SeaPort Airlines (Portland International) has ceased all operations as of Tuesday, September 20. In a statement, the Oregon-based carrier said it would now be liquidated as part of a switch from Chapter 11 to Chapter 7 bankruptcy proceedings.

“This is a very sad day for our employees, shareholders, and the communities we serve," Tim Sieber, president of SeaPort Airlines, said. "I would like extend my heartfelt appreciation to the employee team that I have been honored to lead and who delivered industry leading operational performance. While we made great strides, a successful financial reorganization did not appear possible and we were forced to make the difficult decision to cease operations.”

Court documents indicate the loss of SeaPort's Pendleton Essential Air Services (EAS) contract coupled with the loss of a key line of credit had both significantly impacted its ability to sustain operations.

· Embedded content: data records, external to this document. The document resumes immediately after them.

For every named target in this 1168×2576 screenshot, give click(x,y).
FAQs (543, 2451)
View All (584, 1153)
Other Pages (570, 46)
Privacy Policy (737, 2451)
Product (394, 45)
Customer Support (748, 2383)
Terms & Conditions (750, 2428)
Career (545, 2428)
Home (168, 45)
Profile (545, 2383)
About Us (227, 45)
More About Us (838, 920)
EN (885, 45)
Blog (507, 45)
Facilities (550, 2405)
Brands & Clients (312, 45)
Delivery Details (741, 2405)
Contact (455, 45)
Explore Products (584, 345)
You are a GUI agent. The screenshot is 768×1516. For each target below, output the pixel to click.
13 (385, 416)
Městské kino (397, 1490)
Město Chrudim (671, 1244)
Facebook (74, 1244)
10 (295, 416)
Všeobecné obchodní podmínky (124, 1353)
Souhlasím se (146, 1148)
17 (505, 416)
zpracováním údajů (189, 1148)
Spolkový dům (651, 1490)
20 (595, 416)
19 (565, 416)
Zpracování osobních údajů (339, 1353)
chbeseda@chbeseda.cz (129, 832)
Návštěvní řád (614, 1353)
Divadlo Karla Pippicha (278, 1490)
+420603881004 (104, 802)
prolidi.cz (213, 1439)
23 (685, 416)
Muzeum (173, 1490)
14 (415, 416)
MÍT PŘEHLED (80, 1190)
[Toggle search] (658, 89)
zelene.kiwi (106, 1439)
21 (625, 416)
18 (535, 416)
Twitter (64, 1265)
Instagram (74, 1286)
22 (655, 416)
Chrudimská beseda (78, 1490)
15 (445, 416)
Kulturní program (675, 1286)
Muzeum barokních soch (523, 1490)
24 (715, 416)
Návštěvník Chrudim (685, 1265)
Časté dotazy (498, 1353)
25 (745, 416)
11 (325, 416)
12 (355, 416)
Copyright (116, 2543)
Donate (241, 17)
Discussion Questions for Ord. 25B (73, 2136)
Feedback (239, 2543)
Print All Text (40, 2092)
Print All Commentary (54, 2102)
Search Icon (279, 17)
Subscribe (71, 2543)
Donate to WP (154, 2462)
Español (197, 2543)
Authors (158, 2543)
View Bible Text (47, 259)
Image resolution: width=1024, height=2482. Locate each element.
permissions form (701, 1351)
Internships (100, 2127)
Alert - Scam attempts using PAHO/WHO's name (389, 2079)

On its initial application for Chapter 11 in February this year, the carrier said it had been struggling with a shortage of qualified flight personnel brought on by new US Federal Aviation Administration (FAA) regulations which require First Officers to have a minimum of 1,500 hours ATP experience to operate for a Part 121 airline.

Using a fleet of five leased Cessna (single turboprop) Grand Caravan 208Bs, SeaPort served El Dorado Goodwin South Arkansas Regional, Hot Springs Memorial, Houston Intercontinental, Harrison, Memphis International, Pendleton, and Portland International.